Apart from individual characteristics, the disadvantages of the rural healthcare delivery system in China introduced challenges to health security among older adults as well28. The Chinese LTCI was launched relatively late, and there are only a handful of pilot cities to date. In most middle-income countries, it is impractical to provide enough infrastructure for long-term care services due to the unprecedented acceleration of aging48. Nonetheless, the scarce infrastructure services for LTCI are more severe in China, especially in rural regions. The long-term care workforce shortage and weak quality assurance are concerning49. In particular, the outbreak of COVID-19 has restricted population mobility, it is worth reconsidering how to achieve the goal of LTC adequately on the occasion of no labor force to care for the elderly. Previous scholars have realized that older adults suffered from inequities in healthcare, including little or no access to facilities, trained personnel, and drugs50. Unfortunately, the different impact on health accompanying LTCI are even more detrimental in rural China, which was omitted in the existing literature.

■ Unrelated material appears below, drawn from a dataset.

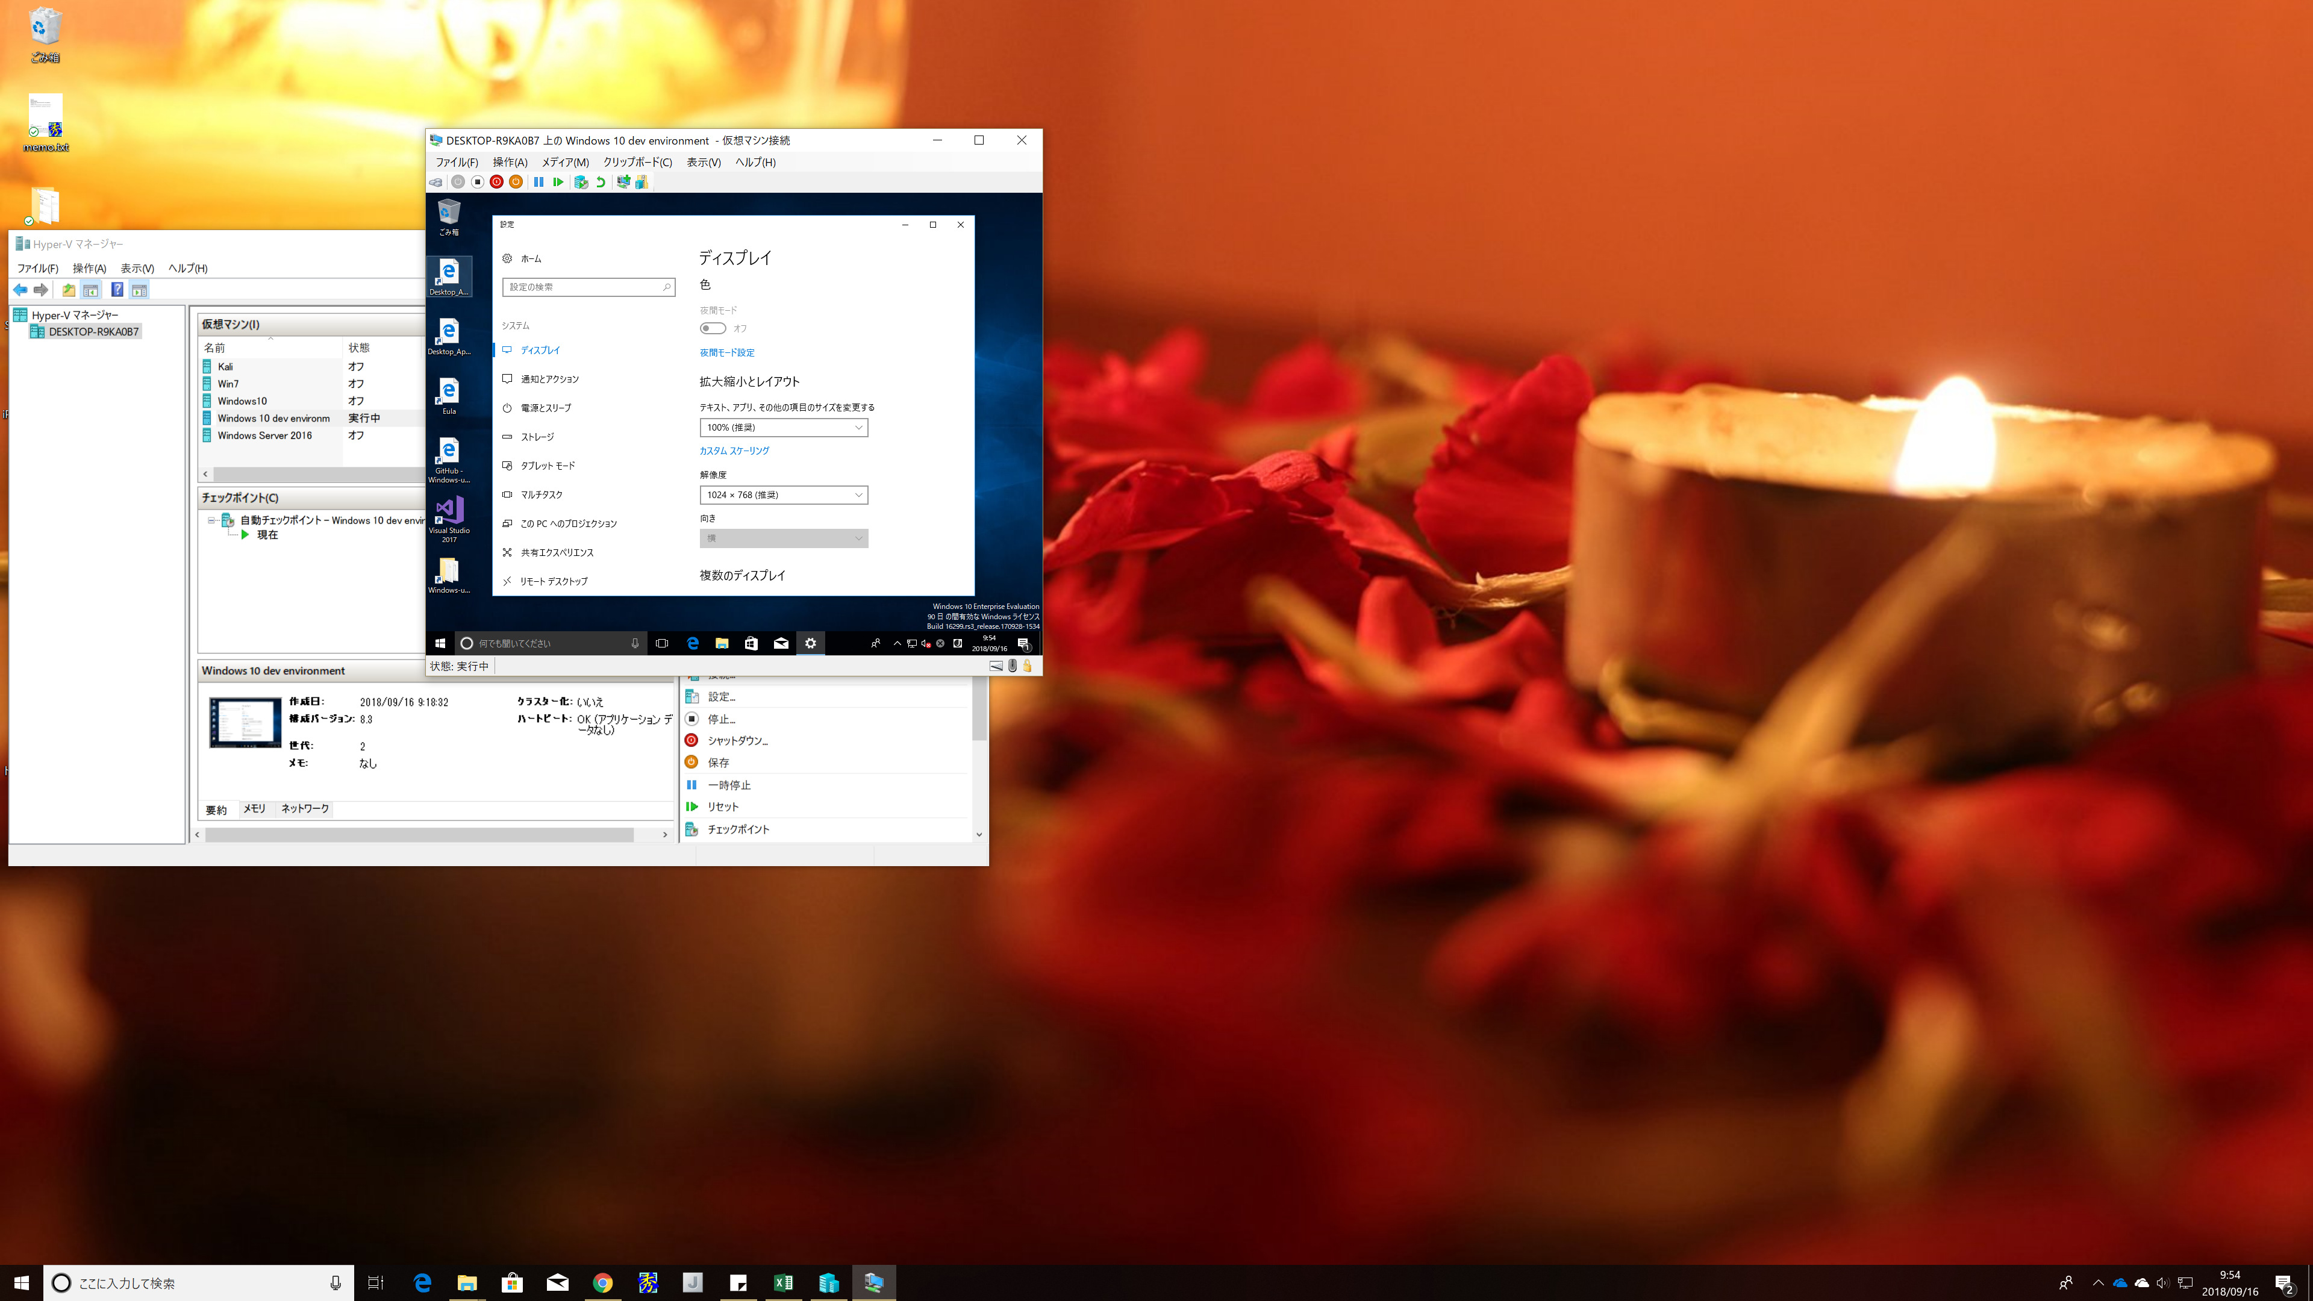Viewport: 2313px width, 1301px height.
Task: Collapse the 自動チェックポイント tree node
Action: 212,521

Therefore, we believe that the policymakers of LTCI should give more attention to the rural older group who are in great need of long-term care. Policymakers have to extend long-term care coverage to rural areas to improve the quality of life for older adults51. Despite being in a different social background from middle-income countries, the shortages of facilities and funding for long-term care are equally grim in China, which governments need to focus on52. A combination of formal and informal care might be one of the alternatives to meet urgent long-term care needs53. Still, the development of long-term care for families and communities is correspondingly sluggish in China49. It is necessary for China to implement overall LTCI to cope with the issues related to aging as soon as possible. Although the Chinese long-term care system is characterized by increasing involvement of the private sector49, there is a particular need to develop public LTCI as a solid foundation54. LTCI is intended to provide more financial support to low-income groups24.


Despite the implementation of LTCI improving the residents’ health, this result may only be effective for urban groups. In China, LTCI may have enticed different impact on health outcomes between urban and rural areas, which might be ignored by scholars and policymakers more or less. Therefore, governments and policymakers must focus on older rural adults as they are in the greatest need of long-term care.

However, there are several limitations of this study. Firstly, due to the original sampling method of CHARLS, the proportion of urban residents is much higher than rural residents. The huge disparity in sample size may interfere with the results to some extent, nevertheless, CHARLS is currently the most suitable and accessible database to evaluate the effect of LTCI in China. Secondly, the measurement of health indicators is derived from SRH. This indicator can represent the health level of residents, but it may be subjective. Scholars can consider using more accurate and objective health indicators for further investigation. Thirdly, the statistical scale of CHARLS might be unable to scrupulously verify the influencing mechanism between LTCI and residents’ health. Apart from LTCI, we failed to consider other policies having an impact on the health of older adults.